2. Pour la réduction du train de vie de l’État
– Consolider la réduction du nombre de ministères qui a été déjà opérée ;
– Supprimer les institutions et les organes étatiques dont le fonctionnement n’apporte rien de déterminant aux performances de l’État ou dont les attributions peuvent facilement être confiées à d’autres institutions ou départements ministériels ;
– Supprimer certaines directions ministérielles et fusionner celles qui peuvent l’être ;
– Supprimer tous les postes superflus de Ministres conseillers, d’Ambassadeurs itinérants, de conseillers techniques, de Conseillers spéciaux et de chargé de mission au niveau de la Présidence de la République et des Ministères ;
– Rationaliser la carte diplomatique du Sénégal, au besoin en rapport avec les pays amis de l’UEMOA et de la CEDEAO qui ont aussi besoin de faire des économies dans ce domaine ;
– Procéder à un contrôle généralisé des effectifs afin d’identifier les emplois fictifs mais aussi les agents qui ont été politiquement recrutés en marge des besoins réels des organismes et se débarrasser d’eux avec le versement d’un pécule en fonction des ressources financières que l’État pourra mobiliser pour cette indispensable opération de dégraissage ;
– Revoir à la baisse les montants des « fonds spéciaux » mis à la disposition des Institutions pour les arrêter à des montants raisonnables en prenant en compte leur niveau en 2000 et d’autres facteurs objectifs pouvant justifier une augmentation (développement multiforme du pays, nouveaux besoins, …) ou une diminution (existence d’un ministère de la famille et des solidarités, institution de la Délégation générale au renseignement nationale dans le pôle sécurité de la Présidence de la République, …) et veiller à la réglementation de leur emploi afin qu’ils ne servent plus principalement à des enrichissements personnels ou au fonctionnement de partis politiques ;
– Exploiter et actualiser le rapport du Cabinet Mgp-Afrique relatif à une « Étude sur le système de rémunération au sein de l’administration, disponible depuis le 30 novembre 2015, pour corriger la déstructuration des salaires des agents de l’État, principalement due aux disparités et incohérences des régimes indemnitaires », des allocations de primes et des fonds communs qui génèrent des écarts d’avoirs mensuels trop importants entre les fonctionnaires suivant leur ministère d’appartenance ;
– Arrêter le plafond des salaires des dirigeants des « Autres administrations » et des « Établissements publics » en fonction du salaire moyen des fonctionnaires, du salaire le plus élevé des hauts fonctionnaires de l’État et de celui des ministres afin de minimiser les écarts que rien d’objectif ne peut expliquer ;
– Remettre en cause tous les contrats de Sénégalais payés à ne rien faire notamment dans les cabinets des ministres, des directeurs généraux et dans les Communes et mettre fin aux salaires fictifs et aux sursalaires dans de nombreux secteurs ;
– Evaluer les incidences budgétaires des mesures qui ont été prises dans le domaine des dépenses en matériels de mobilité, de carburant et de communications téléphoniques.
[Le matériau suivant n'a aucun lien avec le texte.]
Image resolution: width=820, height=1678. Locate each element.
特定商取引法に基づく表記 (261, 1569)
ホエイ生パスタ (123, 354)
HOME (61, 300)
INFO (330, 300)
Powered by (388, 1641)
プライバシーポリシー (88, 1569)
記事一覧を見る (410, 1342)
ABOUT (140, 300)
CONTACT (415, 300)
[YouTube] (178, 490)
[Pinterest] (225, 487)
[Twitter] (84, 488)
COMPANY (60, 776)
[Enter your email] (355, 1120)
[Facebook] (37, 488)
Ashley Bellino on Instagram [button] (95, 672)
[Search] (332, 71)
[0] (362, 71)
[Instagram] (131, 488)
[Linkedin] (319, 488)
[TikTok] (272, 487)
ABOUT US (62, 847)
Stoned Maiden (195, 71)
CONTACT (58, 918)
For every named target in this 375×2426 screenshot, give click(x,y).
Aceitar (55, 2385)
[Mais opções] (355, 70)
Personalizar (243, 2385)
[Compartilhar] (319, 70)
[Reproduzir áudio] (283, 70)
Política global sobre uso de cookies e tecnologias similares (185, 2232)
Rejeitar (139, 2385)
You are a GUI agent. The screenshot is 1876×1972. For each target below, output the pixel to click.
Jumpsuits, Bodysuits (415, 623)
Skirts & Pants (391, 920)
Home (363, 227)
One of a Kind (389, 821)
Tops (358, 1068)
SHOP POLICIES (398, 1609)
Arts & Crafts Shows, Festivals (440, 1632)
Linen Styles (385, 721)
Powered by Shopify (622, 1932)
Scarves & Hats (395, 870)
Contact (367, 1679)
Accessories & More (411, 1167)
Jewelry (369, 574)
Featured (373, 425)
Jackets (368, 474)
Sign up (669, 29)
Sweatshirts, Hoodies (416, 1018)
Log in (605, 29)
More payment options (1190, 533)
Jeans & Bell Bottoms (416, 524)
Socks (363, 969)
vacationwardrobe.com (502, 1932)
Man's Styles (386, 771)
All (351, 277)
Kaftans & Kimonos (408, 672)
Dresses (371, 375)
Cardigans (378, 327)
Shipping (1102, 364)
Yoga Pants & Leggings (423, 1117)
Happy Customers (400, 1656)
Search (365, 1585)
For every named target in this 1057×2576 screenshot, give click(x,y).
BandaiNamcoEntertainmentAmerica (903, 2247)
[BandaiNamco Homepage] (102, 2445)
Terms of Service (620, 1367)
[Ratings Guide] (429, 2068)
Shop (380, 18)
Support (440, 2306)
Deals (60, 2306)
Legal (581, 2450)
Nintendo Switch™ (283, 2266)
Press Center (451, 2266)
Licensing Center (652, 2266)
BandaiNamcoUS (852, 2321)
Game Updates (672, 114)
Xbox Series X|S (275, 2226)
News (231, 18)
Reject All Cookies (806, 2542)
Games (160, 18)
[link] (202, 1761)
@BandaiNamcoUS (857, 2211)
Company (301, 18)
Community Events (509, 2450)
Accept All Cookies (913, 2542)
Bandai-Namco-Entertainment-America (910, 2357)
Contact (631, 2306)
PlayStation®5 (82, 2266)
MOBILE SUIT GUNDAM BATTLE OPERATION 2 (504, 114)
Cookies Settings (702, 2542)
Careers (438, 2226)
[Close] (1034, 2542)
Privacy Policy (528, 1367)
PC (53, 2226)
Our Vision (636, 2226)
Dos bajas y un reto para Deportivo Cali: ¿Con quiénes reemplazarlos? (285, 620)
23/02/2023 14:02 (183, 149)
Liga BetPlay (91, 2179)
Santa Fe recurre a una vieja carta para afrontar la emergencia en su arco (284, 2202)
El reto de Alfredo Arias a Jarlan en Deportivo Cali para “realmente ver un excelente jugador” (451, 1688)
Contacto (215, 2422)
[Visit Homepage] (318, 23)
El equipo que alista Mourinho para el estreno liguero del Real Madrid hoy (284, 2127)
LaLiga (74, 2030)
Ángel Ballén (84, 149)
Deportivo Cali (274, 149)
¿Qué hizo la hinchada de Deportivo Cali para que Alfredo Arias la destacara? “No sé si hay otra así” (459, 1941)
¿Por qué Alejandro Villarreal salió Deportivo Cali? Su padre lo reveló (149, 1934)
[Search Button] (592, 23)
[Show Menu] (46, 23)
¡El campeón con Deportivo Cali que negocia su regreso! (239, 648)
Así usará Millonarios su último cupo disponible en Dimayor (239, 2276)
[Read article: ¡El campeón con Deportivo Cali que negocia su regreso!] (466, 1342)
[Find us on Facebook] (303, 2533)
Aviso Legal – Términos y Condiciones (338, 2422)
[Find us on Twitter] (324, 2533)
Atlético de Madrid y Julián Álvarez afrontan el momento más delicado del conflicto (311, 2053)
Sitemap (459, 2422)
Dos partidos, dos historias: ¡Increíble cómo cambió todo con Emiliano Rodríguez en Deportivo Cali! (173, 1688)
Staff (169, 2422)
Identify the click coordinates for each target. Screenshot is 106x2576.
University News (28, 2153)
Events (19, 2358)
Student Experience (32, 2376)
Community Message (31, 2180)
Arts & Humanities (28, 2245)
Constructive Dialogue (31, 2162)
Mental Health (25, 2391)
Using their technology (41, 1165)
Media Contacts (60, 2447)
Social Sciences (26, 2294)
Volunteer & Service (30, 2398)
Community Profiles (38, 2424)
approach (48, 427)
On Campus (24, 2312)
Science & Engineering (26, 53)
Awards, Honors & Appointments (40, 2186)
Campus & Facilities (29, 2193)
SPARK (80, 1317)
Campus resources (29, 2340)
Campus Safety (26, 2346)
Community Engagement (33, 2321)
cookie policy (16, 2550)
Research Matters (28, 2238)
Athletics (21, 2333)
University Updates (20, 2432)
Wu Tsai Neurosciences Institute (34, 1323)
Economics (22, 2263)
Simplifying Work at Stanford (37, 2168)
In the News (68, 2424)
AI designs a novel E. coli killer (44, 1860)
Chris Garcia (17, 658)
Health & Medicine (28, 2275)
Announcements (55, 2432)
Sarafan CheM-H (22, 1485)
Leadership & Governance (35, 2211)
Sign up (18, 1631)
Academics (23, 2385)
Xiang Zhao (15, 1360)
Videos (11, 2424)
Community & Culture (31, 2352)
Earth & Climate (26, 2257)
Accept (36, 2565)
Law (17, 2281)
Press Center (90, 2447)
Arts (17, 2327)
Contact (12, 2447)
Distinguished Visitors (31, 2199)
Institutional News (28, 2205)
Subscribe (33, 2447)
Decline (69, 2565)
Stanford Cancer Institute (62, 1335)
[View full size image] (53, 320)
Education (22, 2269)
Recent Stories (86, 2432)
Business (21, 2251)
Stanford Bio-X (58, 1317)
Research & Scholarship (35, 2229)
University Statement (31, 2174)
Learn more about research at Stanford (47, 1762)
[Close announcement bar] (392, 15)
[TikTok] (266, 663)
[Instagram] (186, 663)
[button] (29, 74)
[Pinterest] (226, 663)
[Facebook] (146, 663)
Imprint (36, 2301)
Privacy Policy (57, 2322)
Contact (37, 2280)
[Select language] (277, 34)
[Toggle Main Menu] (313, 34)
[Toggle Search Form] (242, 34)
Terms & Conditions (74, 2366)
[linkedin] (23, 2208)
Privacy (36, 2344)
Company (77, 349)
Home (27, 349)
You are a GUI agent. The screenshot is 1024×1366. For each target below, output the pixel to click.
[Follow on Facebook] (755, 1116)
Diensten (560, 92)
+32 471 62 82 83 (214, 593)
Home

Pour les communications téléphoniques, il y a lieu de privilégier l’optimisation de l’utilisation de l’intranet gouvernemental, les conventions avec les opérateurs de téléphonie comme la Sonatel (Orange) et la non prise en compte des communications privées (voir système de l’organisation des Nations unies). En effet, au vu de l’annexe du décret 2019-1310 du 14 août 2019 fixant une allocation forfaitaire mensuelle pour charges de téléphone mobile de certains agents de l’État, il est apparu aux yeux de nombreux citoyens que ces mesures n’ont été qu’une augmentation de salaire déguisée au profit d’agents de l’État privilégiés.
En ce qui concerne les véhicules, le remplacement des véhicules 4×4 qui coûtent trop cher par des berlines dans les centres urbains, la mise en place de pools de véhicules 4×4 au niveau des ministères ou au sein d’autres administrations avec des chauffeurs dédiés et une règlementation de leur utilisation (tournées en dehors des villes ou pendant l’hivernage en fonction de l’état des routes, …) et la fixation des dotations de carburant en fonction des besoins réels liés aux déplacements pour raison de service devraient permettre de faire plus d’économies ;
– Remettre en cause la communalisation intégrale afin d’alléger grandement l’organisation administrative territoriale du pays (régions, départements et communes plus viables) et veiller par un contrôle rigoureux à ce que la bonne gouvernance soit une réalité au niveau des mairies ;
– Minimiser les gaspillages et les détournements en assurant une meilleure comptabilité des matériels et la traçabilité de la consommation des crédits budgétaires et des deniers au sein de tous les organes étatiques par la tenue de documents comptables authentifiés ;
– Mettre fin aux pertes injustifiées de recettes fiscales du fait des annulations de dettes fiscales ou des exonérations accordées indûment à des personnes morales, mais aussi à l’usage abusif du « secret » ou du « secret-défense » pour les passations de marchés par entente directe qui induisent la persistance des surcoûts dans les marchés publics du fait notamment des commissions.
En espérant que le prochain remaniement du gouvernement et l’abrogation du décret du 05 avril 2024 susmentionné sera mis à profit pour concrétiser les indispensables changements dans l’architecture gouvernementale, nous allons conclure en affirmant que : « Pour que la réduction du train de vie de l’État, qui inclut d’ailleurs la fin de « l’agencialisation », soit porteuse d’une « croissance économique enrichissante » parce que non extravertie et d’une concrète amélioration des conditions de vie des populations, il faudrait que parallèlement l’État se dote d’une politique de développement tournée vers les activités inductrices d’autosuffisance alimentaire et vers l’industrialisation qui pourra générer d’autres « souverainetés » non alimentaires et fournir assez d’emplois pour redonner espoir à la jeunesse, réduire la pauvreté et optimiser le bonheur des populations qui doit être l’objectif final (« end state ») de toutes les politiques publiques.
Cette politique de développement socioéconomique accompagnée du développement du « sentiment patriotique », surtout des jeunes, qui requiert une positive exemplarité des leaders dans toutes les sphères de la société, permettra assurément de propulser le pays dans la voie de la construction du « Meilleur Sénégal possible » pour les vivants et les générations futures.
Tabasky Diouf, Colonel de Gendarmerie (er)
Membre fondateur de l’Initiative citoyenne Jog Ngir Senegaal
Grand officier de l’Ordre national du Lion et Commandeur de l’Ordre du mérite.